The Annals of thoracic surgery (Impact Factor: 3.65). 03/2012; 93(4):1041-7; discussion 1047-8. DOI: 10.1016/j.athoracsur.2011.12.061
Source: PubMed

ABSTRACT Most general thoracic operations in the United States are performed by general surgeons. Results obtained by those identified as general surgeons are often compared with those identified as thoracic surgeons.
We interrogated the American College of Surgeons National Surgical Quality Improvement Project database over a 5-year period to compare outcomes in patients who underwent similar operations by surgeons identified as either thoracic surgeons or general surgeons.
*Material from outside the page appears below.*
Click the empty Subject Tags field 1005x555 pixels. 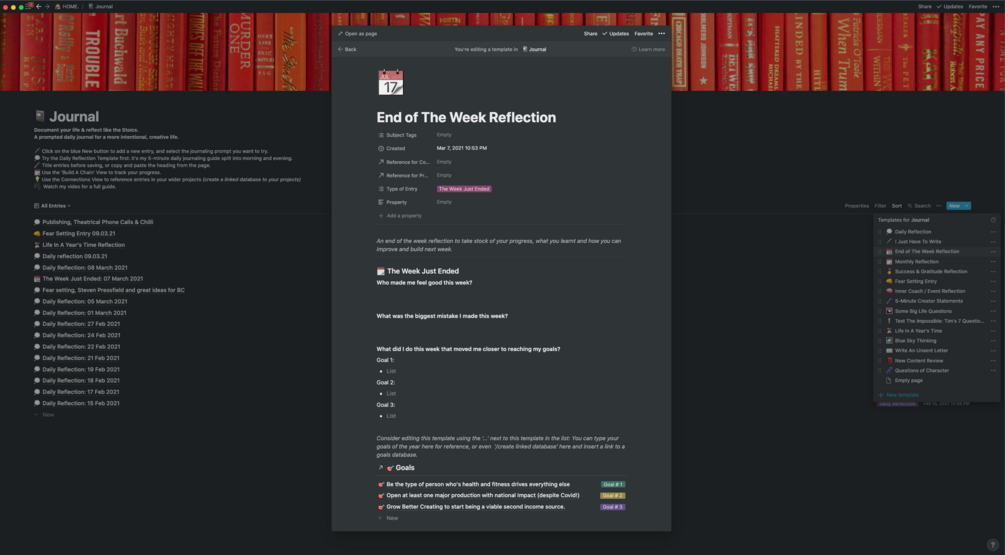pos(444,134)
We employed propensity-score matching to minimize confounding when estimating the effect of surgeon identity on postoperative outcomes.
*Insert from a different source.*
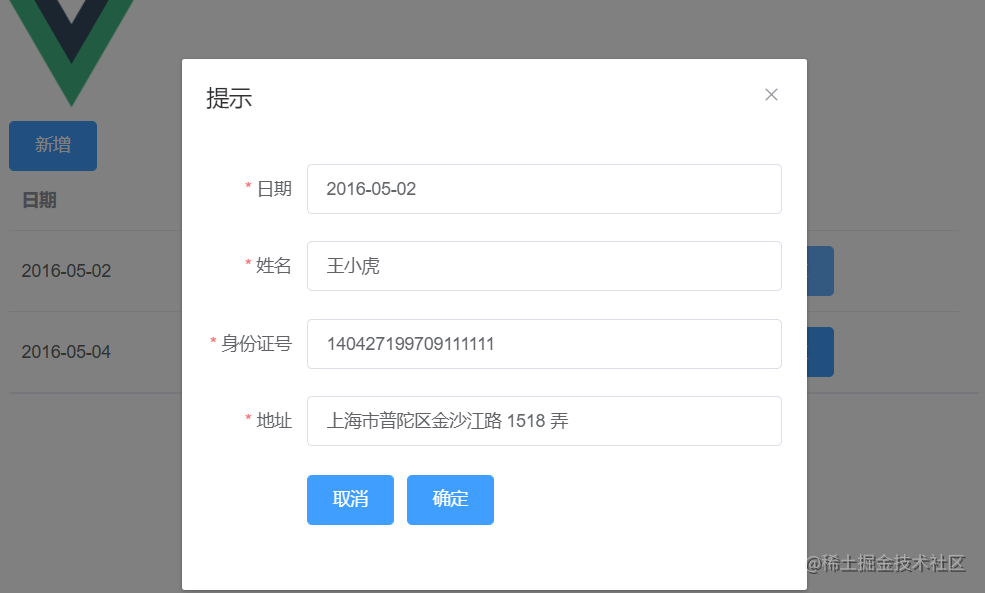Click the 日期 table column header
985x593 pixels.
click(x=40, y=200)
During the study period, thoracic surgeons performed 3,263 major pulmonary or esophageal operations, and general surgeons performed 15,057 similar operations. Compared with patients operated on by general surgeons, patients operated on by thoracic surgeons had significant excess multivariate comorbidities, including insulin-dependent diabetes mellitus, chronic obstructive pulmonary disease, concurrent pneumonia, congestive heart failure, previous cardiac surgery, dialysis-dependent renal failure, disseminated cancer, prior sepsis, and previous operation within 30 days. Likewise, patients in highest risk categories had operations performed by thoracic surgeons more commonly than by general surgeons. Unadjusted comparisons for mortality and serious morbidity showed significantly worse mortality and pulmonary complications in patients operated on by thoracic surgeons. However, with propensity matching according to surgeon type, thoracic surgeons had significantly fewer serious adverse outcomes compared with general surgeons, and this decreased morbidity occurred in a higher risk cohort.
Our results show that patients operated on by thoracic surgeons have higher acuity compared with patients operated on by general surgeons. When patients are matched for comorbidities and serious preoperative risk factors, thoracic surgeons have improved outcomes, especially with regard to infectious complications and composite morbidity.